Ben böyle sabahlarda, Ruslar gibi yaşamak yerine hatırlamak isterim. Dünya kasvetli dinginliğiyle benim tasavvur ettiğim gibi bir yer olsa diye iç geçiririm. Öyle olmadığını idrak ettiğimde biraz huysuzlaşırım. Çehov benim gibilere biraz kızar ama anlatmaktan hiç vazgeçmez. Çalışkandır. Biz hayaller ırmağında sürüklenirken, o bir cerrah titizliğinde kullandığı ayrıntıların sihriyle hayata neşter atar ve iyileştirir. Gri kederli gözleri, mahcup gülümsemesiyle yüzlerimize bakar; ve işte hikâye orada, tembelliğimizin, umutsuzluğumuzun, ‘küçük insan’ oluşumuzun ortasında duran soyluluktadır. Gorki’nin deyişiyle, hayattaki ‘küçük şeylerin’ acıklılığını hiç kimse onun kadar açık ve ince bir şekilde anlatamaz.
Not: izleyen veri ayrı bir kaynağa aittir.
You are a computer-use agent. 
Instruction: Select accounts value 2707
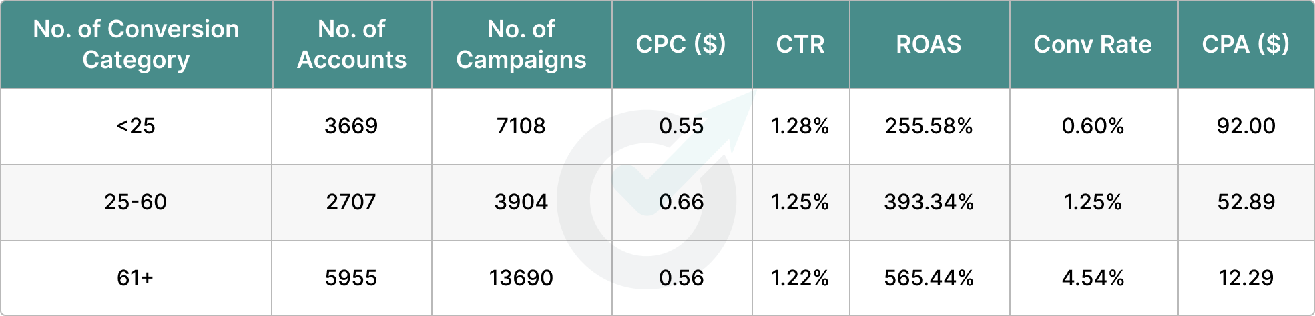click(351, 202)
O ânı anlatsın isterdim...
Mahallemizin mütevazı lokantasında, kucağımda Anton Pavloviç Çehov’un 44 yıl süren muazzam hikâyesini okuyordum. Başımı 19. yy. Rusyası’nın buğulu manzarasından kaldırıp bugünkü burjuva hayatının hazin manzarasını seyrederken gördüm onu. Annesinin yanında oturmuş, önündeki büyük nota defterine bakarak henüz tanımadığı sesleri taklit ediyordu. Do-re-mi-fa-sol-la.. diye haykırarak el çırpışı biraz hazindi. Hayatı henüz tanımıyordu çünkü. Annesi büyüdüğünü hayal ettiği kızının saçlarını özlemle okşadı. Bir serçe kadar minik olan bedeninden çıkan tiz çığlıkları şaşkınlıkla dinliyorduk. Notaların sırasını karıştırıp takıldığında ‘mi’yi nefesinin yettiği kadar uzatıyor ve hayatta duyabileceğiniz en nedensiz, en saf kahkahaları yerlerde yuvarlıyordu. O ânı bana Çehov anlatsın isterdim. Kısacık bir ‘mi’ sesiyle başlayan hikâyenin içine kocaman bir hayat sığdırırdı.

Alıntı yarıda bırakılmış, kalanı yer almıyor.